- **OBIETTIVO DEL COMPITO**
Secondo il testo selezionato su Hong Sang-soo, quale tipo di aspirazione coltivano i suoi personaggi?

- **TESTO SELEZIONATO**
Hong Sang-soo ha raccontato innumerevoli volte queste cose. Personaggi che coltivano un’aspirazione artistica, ma che devono fare i conti con la misura delle capacità o gli inciampi della vita. Quest’eterno girare a vuoto, che va al di là della contingente mancanza di obiettivi concreti, per diventare una condizione universale di continue ripetizioni e sottili variazioni. I soliti, lunghissimi, momenti conviviali con l’alcool che sale e che manda fuori controllo le reazioni. E poi, questa sottile, generale sensazione di distanza, di incomprensione. Qui persino i discorsi tendono a ripetersi, a duplicare affermazioni che, per lo più, non dicono nulla, girano intorno a un’evanescente chiacchiera di cortesia. Parole nel vuoto.

- **MATERIALE FORNITO**
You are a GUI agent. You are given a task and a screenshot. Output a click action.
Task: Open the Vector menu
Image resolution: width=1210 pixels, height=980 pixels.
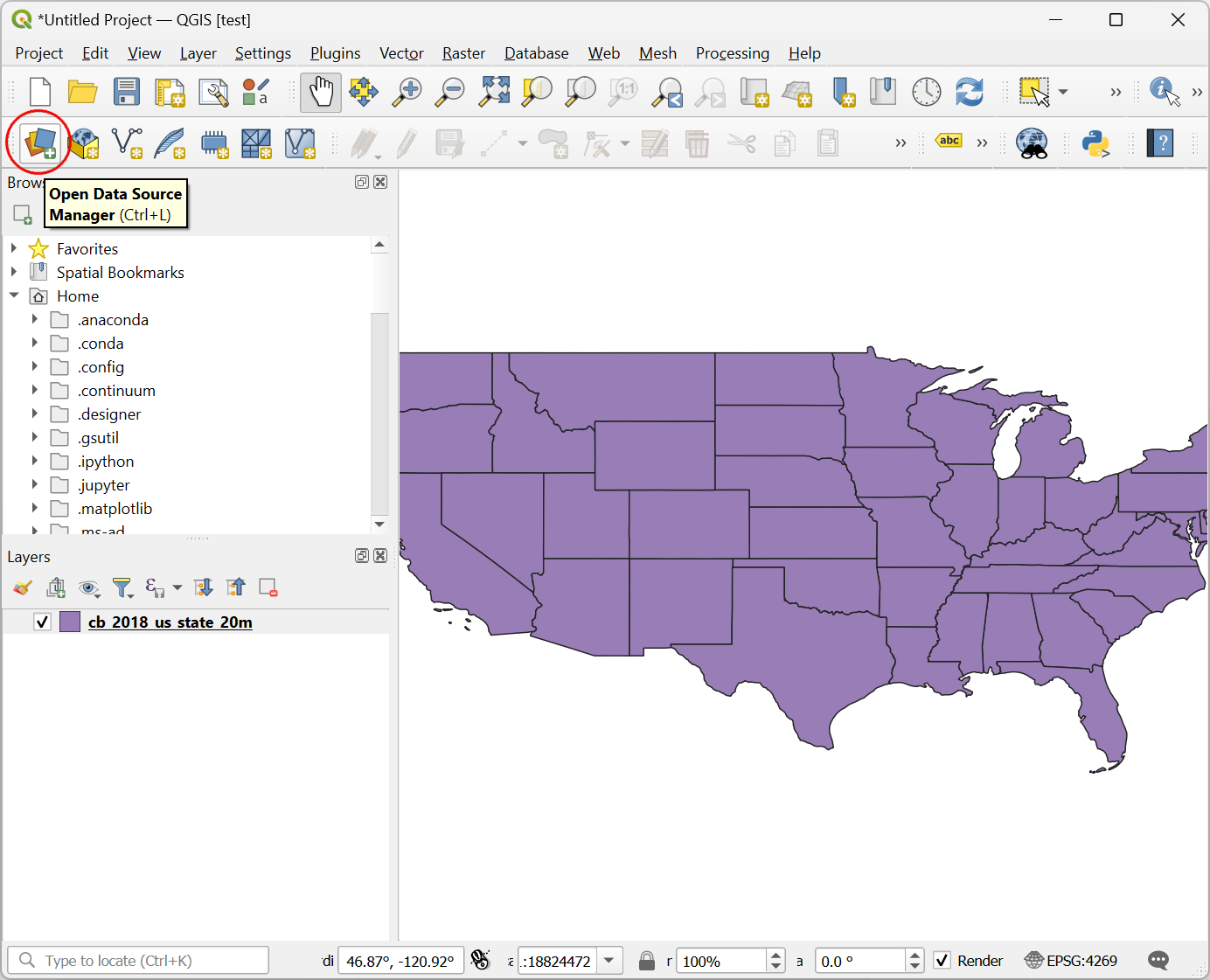tap(400, 53)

- **RISULTATO OTTENUTO**
Un'aspirazione artistica.